Monday, January 28, 2008

Potential Dangers of Genetic Engineering—A Case Study

To see an example of disastrous consequences arising out of genetic manipulation on animals, one need look no further than the recent experience of noted medical researcher Dr. Peter Gallanis. Gallanis, a Max Plank Research Fellow and Professor of Genetics at Duke University Medical Center in Durham, NC, has since the 1970s conducted extensive research on telomeres, tiny strands of DNA-protein attached to linear chromosomes in the body that allow replication without loss. Since telomeres shorten each time a cell divides, and continuously erode as an animal ages, many scientists believe they hold the key to aging.

By the mid-1980s Gallanis' research had isolated the genetic factors controlling cell division and telomere length, and he began the process of creating telomerase gene sequences that could maintain telomere length despite cell division—thus indirectly interrupting the aging process. Gallanis' initial work with fruit flies was encouraging, and he quickly began full-scale experimentation implanting his genetically altered material into mice. Again, the results were remarkable. In 1992 Gallanis published a landmark paper in the British research journal Nature chronicling his team's success in predictably extending the normal 2-year life span of mice to 5 years and more.

Anxious to apply his research to longer-lived organisms, Gallanis in 1990 began his highly-publicized experiments with porpoises. Using a grant from the National Institutes of Health, he retrofitted an old student swimming pool on the Duke campus and solicited donations of older animals from public aquariums up and down the East Coast. After some initial setbacks, Gallanis soon found that his subjects benefited greatly from the organ transplant drug cyclosporin. His staff would administer the drug to the porpoises in a paste made from the meat of a seagull native to the North Carolina coast. Soon, the combination of weekly injections of genetically altered DNA and daily cyclosporin treatment created a group of animals that displayed the genetic characteristics of a much younger population, with no measurable shortening of telomere length upon cell division. As early as 1997 word was circulating in scientific circles that Dr. Gallanis and his team had succeeded in creating a genetically-modified race of porpoises with potentially indefinite life spans. By all known scientific tests, their aging process had stopped completely.

It should go without saying that throughout the 1990s the pressures on Dr. Gallanis and his team to maintain their experiments on porpoises and proceed to a publishable result were enormous. With the commercialization of his work potentially worth billions of dollars, Gallanis found it increasingly necessary to avoid contact with colleagues and the press. He adopted a routine of taking his Land Rover to the Carolina coast almost weekly. An avid hunter, he would personally shoot the seagulls to be used in his cyclosporin treatments.

It was during one such hunting trip in September 1999 that disaster struck. Floyd, a massive Category 4 hurricane was making its way up the eastern seaboard and forcing the evacuation of barrier islands from Florida to New England. On the evening of September 15, 1999 Dr. Gallanis loaded three ice chests filled with seagulls into the back of his Land Rover and headed inland. The winds were already peaking at 50 miles per hour, and rain was lashing the roads.

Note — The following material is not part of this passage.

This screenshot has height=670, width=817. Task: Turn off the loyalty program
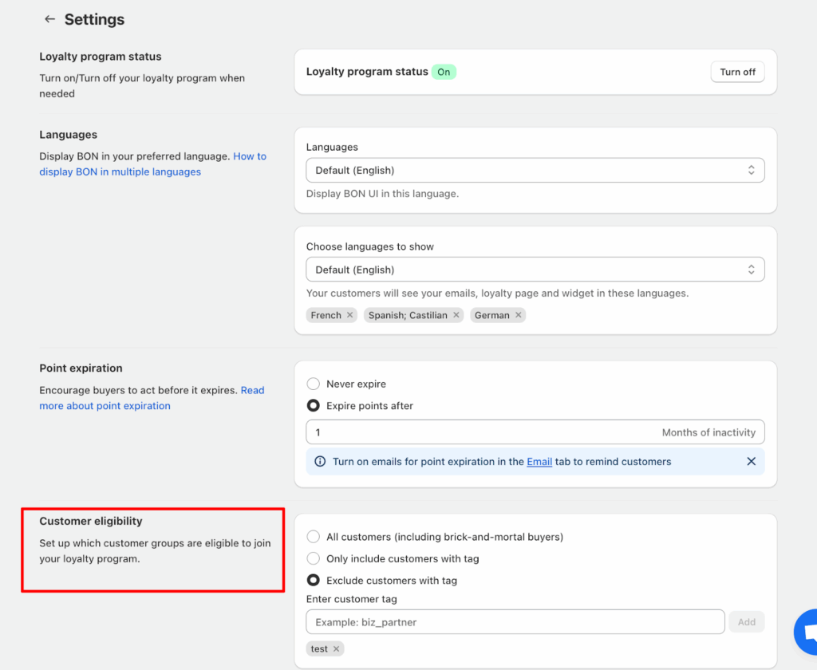pyautogui.click(x=737, y=72)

Hurricane Floyd was to have another victim that day. A truck from a statuary business in Beaufort, South Carolina was passing through eastern North Carolina, bound for Washington, DC. Strapped to its flat bed were two small lions, carved in slate, that had been commissioned for the entrance of a new Senate office building annex that was under construction near the US Capitol. The truck was driving into a particularly bad curve on the Highway 1 Bypass near Wilmington when a combination of wind and treacherous road conditions forced its driver to swerve wildly. In the process the two sculptures were thrown from the truck, directly into the oncoming lane of traffic.

It was at that precise moment that Dr. Gallanis rounded the curve in the other direction. He saw the sculptures in the road, but there was no time to stop. Fortunately, thanks to quick reflexes and the high ground clearance of his Land Rover, he was able to successfully straddle the sculptures with no harm to his vehicle.

Dr. Gallanis was just breathing a sigh of relief at his good fortune when he saw the lights of a police car behind him. He pulled off the road and was immediately arrested for transporting gulls across slate lions for immortal porpoises.